BspQI
BspQI は、特定の部位を認識できる大腸菌で組換え発現することができ、以下の方法で生産されます。
IIs 制限エンドヌクレアーゼ制限エンドヌクレアーゼである BspQI は、Bacillus sphaericus からクローン化および修飾された BspQI 遺伝子を保有する組換え大腸菌株に由来します。特定の部位を認識することができ、認識配列と切断部位は以下の通りです。
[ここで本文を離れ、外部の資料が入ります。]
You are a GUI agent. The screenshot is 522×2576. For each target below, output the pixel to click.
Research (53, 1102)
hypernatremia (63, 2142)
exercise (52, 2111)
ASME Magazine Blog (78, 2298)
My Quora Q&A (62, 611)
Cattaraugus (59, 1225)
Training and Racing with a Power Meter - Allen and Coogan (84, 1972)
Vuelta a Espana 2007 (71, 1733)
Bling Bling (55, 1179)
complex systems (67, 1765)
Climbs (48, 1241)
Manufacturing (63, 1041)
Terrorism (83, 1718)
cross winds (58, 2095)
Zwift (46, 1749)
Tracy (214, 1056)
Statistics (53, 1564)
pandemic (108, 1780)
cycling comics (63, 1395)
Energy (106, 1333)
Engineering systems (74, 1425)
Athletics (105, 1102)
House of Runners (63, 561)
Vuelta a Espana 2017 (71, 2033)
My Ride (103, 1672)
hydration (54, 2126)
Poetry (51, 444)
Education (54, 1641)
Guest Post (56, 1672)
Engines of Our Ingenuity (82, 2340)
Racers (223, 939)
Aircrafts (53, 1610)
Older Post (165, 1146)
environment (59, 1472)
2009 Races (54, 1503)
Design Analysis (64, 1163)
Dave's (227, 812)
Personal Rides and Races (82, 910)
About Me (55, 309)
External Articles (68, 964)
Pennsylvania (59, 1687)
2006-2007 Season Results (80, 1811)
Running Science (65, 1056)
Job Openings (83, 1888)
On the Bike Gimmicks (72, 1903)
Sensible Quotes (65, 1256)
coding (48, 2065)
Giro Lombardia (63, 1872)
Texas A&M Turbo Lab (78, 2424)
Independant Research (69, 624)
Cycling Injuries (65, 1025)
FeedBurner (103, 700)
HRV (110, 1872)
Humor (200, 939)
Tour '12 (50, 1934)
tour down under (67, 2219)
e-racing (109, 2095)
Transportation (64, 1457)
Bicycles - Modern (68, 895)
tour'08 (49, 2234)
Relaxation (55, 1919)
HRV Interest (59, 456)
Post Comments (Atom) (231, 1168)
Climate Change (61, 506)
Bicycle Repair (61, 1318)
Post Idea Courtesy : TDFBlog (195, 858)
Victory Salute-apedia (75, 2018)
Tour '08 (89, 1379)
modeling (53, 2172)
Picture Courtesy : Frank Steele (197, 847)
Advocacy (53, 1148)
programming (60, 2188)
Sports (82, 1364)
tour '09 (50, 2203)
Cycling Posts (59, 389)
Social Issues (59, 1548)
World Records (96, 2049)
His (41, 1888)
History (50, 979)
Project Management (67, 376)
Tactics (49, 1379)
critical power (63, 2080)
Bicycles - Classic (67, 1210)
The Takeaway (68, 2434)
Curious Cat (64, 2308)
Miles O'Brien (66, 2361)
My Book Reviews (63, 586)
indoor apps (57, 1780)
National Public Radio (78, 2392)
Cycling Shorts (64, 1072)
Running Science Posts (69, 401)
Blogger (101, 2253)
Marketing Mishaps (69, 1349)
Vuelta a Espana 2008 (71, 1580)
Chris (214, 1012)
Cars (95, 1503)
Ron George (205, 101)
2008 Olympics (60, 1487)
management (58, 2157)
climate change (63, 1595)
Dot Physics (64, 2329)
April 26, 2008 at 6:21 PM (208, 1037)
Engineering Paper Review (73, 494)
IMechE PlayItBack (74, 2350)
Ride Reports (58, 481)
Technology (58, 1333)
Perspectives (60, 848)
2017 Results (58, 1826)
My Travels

5' · · · ·GCTCTTC(N) · · · · · · · · · · ·3'
3' · · · · CGAGAAG(NNNN) · · · · 5'
製品の特徴
1. 高活性、速い消化;
2. 星の活動が低く、「メス」のような正確な切断を保証します。
3. BSA を含まず、動物由来成分を含まない。
メチル化感受性
Dメチル化されています:敏感ではありません。
Dcmメチル化:敏感ではありません。
CpGメチル化:敏感ではありません。
保管条件
製品は0℃以下で出荷する必要があります。-25~-15℃の環境で保管してください。
ストレージバッファ
20mM Tris-HCl、0.1mM EDTA、500mM KCl、1.0mM ジチオスレイトール、500μg/ml 組換えアルブミン、0.1% Trition X-100、および 50% グリセロール (pH 7.0 @ 25°C)。
単位の定義
1 ユニットは、総反応量 50 µL 中、50℃、1 時間で 1 µg の内部コントロール DNA を消化するのに必要な酵素の量として定義されます。
品質管理
タンパク質純度アッセイ (SDS-PAGE):BspQI の純度は SDS-PAGE 分析により 95% 以上と測定されました。
RNase:10UのBspQIと1.6μgのMS2 RNAを50℃で4時間処理しても、アガロースゲル電気泳動で測定されたように分解はありません。
非特異的 DNase 活性:10UのBspQIと1μgのλ DNAを50℃で16時間処理した場合、50℃で1時間処理した場合と比較して、アガロースゲル電気泳動で過剰なDNAは生成しませんでした。
結紮と再切断:1μgのλDNAを10U BspQIで消化した後、DNA断片をT4 DNAリガーゼを用いて16℃でライゲーションできます。そして、これらの連結された断片は BspQI で再切断できます。
大腸菌 DNA: 大腸菌 16s rDNA 特異的 TaqMan qPCR 検出により、大腸菌ゲノム残基 ≤ 0.1pg/ul が示されました。
宿主タンパク質残基:≤ 50ppm
細菌性 エンドトキシン: 中国薬局方 IV 2020 版、ゲル限界試験方法、一般規則 (1143) による LAL テスト。細菌のエンドトキシン含有量は 10 EU/mg 以下である必要があります。
反応系と反応条件
| 成分 | 音量 |
| BspQ I(10U/μL) | 1μL |
| DNA | 1μg |
| 10×BspQ Iバッファ | 5μL |
| ddH2O | 50μLまで |
反応条件:50℃, 1~16時間。
加熱失活:80℃ 20分間
推奨される反応系と条件は比較的良好な酵素消化効果をもたらしますが、これは参考のみです。詳細については実験結果を参照してください。
製品の用途
制限エンドヌクレアーゼ消化、迅速なクローニング。
ノート
1. 酵素量 ≤ 反応量の 1/10。
2. グリセロール濃度が 5% を超えるとスター活性が発生する可能性があります。
3. 基質が推奨比率を下回っている場合、切断活性が発生する可能性があります。